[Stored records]
■ ■ ■ ■ ■ ■ ■
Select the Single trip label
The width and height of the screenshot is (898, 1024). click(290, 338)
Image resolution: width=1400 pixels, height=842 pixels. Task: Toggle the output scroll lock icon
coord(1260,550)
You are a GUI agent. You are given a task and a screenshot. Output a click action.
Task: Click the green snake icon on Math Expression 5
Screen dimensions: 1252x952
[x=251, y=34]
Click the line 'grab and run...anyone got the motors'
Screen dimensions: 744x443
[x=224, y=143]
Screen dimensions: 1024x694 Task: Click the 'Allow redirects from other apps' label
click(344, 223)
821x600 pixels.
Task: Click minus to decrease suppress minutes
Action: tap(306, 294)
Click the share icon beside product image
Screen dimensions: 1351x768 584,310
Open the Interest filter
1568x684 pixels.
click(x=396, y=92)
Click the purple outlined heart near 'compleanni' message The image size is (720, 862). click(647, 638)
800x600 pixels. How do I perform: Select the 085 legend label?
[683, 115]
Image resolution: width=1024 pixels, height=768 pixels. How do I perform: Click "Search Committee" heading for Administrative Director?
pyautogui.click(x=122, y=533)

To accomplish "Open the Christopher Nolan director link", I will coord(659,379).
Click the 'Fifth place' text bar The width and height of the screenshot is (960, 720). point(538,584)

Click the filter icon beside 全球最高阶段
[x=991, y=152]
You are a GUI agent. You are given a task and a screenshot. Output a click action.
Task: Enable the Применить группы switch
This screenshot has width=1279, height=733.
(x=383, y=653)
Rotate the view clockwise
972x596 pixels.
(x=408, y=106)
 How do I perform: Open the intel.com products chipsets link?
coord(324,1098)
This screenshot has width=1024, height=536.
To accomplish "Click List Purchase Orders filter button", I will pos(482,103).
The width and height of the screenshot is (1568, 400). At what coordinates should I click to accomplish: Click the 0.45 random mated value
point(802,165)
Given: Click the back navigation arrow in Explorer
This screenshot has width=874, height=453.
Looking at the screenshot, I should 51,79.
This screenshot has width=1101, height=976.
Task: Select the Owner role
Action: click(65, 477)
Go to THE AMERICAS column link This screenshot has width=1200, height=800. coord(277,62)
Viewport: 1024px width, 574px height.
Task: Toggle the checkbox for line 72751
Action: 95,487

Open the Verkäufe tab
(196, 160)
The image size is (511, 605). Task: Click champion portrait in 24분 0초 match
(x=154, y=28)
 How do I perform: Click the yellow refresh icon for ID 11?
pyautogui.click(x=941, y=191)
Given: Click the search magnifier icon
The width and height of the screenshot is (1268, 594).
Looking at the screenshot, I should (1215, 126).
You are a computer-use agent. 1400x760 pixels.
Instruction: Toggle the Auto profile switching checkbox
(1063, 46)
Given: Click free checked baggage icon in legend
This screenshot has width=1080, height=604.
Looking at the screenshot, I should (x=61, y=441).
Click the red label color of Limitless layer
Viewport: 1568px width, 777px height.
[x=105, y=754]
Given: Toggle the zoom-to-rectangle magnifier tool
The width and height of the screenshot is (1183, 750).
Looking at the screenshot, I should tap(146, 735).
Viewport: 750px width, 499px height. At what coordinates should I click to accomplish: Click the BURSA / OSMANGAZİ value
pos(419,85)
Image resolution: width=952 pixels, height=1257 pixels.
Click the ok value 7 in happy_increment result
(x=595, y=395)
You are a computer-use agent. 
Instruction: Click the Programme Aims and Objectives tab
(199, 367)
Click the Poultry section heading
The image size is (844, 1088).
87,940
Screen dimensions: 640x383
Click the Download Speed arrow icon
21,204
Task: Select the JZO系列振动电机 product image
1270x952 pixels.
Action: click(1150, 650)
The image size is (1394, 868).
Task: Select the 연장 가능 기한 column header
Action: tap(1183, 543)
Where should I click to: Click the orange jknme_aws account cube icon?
■ ■ ■ ■ ■ ■ ■
The entries above hold a line with "Open the Interest filter" and a later line with "Given: Click free". Write out exactly those lines and all lines between, nothing more.

Open the Interest filter
1568x684 pixels.
click(x=396, y=92)
Click the purple outlined heart near 'compleanni' message The image size is (720, 862). click(647, 638)
800x600 pixels. How do I perform: Select the 085 legend label?
[683, 115]
Image resolution: width=1024 pixels, height=768 pixels. How do I perform: Click "Search Committee" heading for Administrative Director?
pyautogui.click(x=122, y=533)

To accomplish "Open the Christopher Nolan director link", I will coord(659,379).
Click the 'Fifth place' text bar The width and height of the screenshot is (960, 720). point(538,584)

Click the filter icon beside 全球最高阶段
[x=991, y=152]
You are a GUI agent. You are given a task and a screenshot. Output a click action.
Task: Enable the Применить группы switch
This screenshot has width=1279, height=733.
(x=383, y=653)
Rotate the view clockwise
972x596 pixels.
(x=408, y=106)
 How do I perform: Open the intel.com products chipsets link?
coord(324,1098)
This screenshot has width=1024, height=536.
To accomplish "Click List Purchase Orders filter button", I will pos(482,103).
The width and height of the screenshot is (1568, 400). At what coordinates should I click to accomplish: Click the 0.45 random mated value
point(802,165)
Given: Click the back navigation arrow in Explorer
This screenshot has width=874, height=453.
Looking at the screenshot, I should 51,79.
This screenshot has width=1101, height=976.
Task: Select the Owner role
Action: click(65, 477)
Go to THE AMERICAS column link This screenshot has width=1200, height=800. coord(277,62)
Viewport: 1024px width, 574px height.
Task: Toggle the checkbox for line 72751
Action: 95,487

Open the Verkäufe tab
(196, 160)
The image size is (511, 605). Task: Click champion portrait in 24분 0초 match
(x=154, y=28)
 How do I perform: Click the yellow refresh icon for ID 11?
pyautogui.click(x=941, y=191)
Given: Click the search magnifier icon
The width and height of the screenshot is (1268, 594).
Looking at the screenshot, I should (1215, 126).
You are a computer-use agent. 1400x760 pixels.
Instruction: Toggle the Auto profile switching checkbox
(1063, 46)
Given: Click free checked baggage icon in legend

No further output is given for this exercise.